[[ DATA open ]]

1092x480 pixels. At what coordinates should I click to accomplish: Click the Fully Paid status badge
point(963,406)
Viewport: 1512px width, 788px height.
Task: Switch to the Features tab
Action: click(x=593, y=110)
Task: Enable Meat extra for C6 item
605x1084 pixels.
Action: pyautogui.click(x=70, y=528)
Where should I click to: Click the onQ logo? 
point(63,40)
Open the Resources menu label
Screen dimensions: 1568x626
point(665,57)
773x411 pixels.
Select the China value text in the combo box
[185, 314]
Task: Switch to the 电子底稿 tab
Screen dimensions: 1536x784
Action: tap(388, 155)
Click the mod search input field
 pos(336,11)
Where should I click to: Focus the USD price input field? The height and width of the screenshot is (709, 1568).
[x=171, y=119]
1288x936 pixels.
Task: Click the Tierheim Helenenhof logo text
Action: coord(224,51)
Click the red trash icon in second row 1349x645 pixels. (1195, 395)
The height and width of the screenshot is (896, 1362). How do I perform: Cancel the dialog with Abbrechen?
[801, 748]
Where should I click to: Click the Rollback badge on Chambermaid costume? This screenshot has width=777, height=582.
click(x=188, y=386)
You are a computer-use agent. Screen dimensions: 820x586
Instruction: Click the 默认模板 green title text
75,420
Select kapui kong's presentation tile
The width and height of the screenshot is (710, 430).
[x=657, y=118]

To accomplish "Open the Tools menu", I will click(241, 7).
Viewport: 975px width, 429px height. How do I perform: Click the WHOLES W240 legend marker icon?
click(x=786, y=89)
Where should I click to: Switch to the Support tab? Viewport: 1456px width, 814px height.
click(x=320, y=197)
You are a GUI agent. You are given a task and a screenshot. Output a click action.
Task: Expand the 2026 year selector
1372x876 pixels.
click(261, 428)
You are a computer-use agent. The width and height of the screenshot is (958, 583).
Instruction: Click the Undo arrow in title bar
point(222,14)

[[ DATA closed ]]

Each entry is to be retyped exactly as it appears.

▶ [ANSWER TO THE PROBLEM]
1092x480 pixels. At what coordinates should I click to accomplish: Click the Fully Paid status badge
point(963,406)
Viewport: 1512px width, 788px height.
Task: Switch to the Features tab
Action: click(x=593, y=110)
Task: Enable Meat extra for C6 item
605x1084 pixels.
Action: pyautogui.click(x=70, y=528)
Where should I click to: Click the onQ logo? 
point(63,40)
Open the Resources menu label
Screen dimensions: 1568x626
point(665,57)
773x411 pixels.
Select the China value text in the combo box
[185, 314]
Task: Switch to the 电子底稿 tab
Screen dimensions: 1536x784
Action: tap(388, 155)
Click the mod search input field
 pos(336,11)
Where should I click to: Focus the USD price input field? The height and width of the screenshot is (709, 1568).
[x=171, y=119]
1288x936 pixels.
Task: Click the Tierheim Helenenhof logo text
Action: coord(224,51)
Click the red trash icon in second row 1349x645 pixels. (1195, 395)
The height and width of the screenshot is (896, 1362). How do I perform: Cancel the dialog with Abbrechen?
[801, 748]
Where should I click to: Click the Rollback badge on Chambermaid costume? This screenshot has width=777, height=582.
click(x=188, y=386)
You are a computer-use agent. Screen dimensions: 820x586
Instruction: Click the 默认模板 green title text
75,420
Select kapui kong's presentation tile
The width and height of the screenshot is (710, 430).
[x=657, y=118]

To accomplish "Open the Tools menu", I will click(241, 7).
Viewport: 975px width, 429px height. How do I perform: Click the WHOLES W240 legend marker icon?
click(x=786, y=89)
Where should I click to: Switch to the Support tab? Viewport: 1456px width, 814px height.
click(x=320, y=197)
You are a GUI agent. You are given a task and a screenshot. Output a click action.
Task: Expand the 2026 year selector
1372x876 pixels.
click(261, 428)
You are a computer-use agent. The width and height of the screenshot is (958, 583).
Instruction: Click the Undo arrow in title bar
point(222,14)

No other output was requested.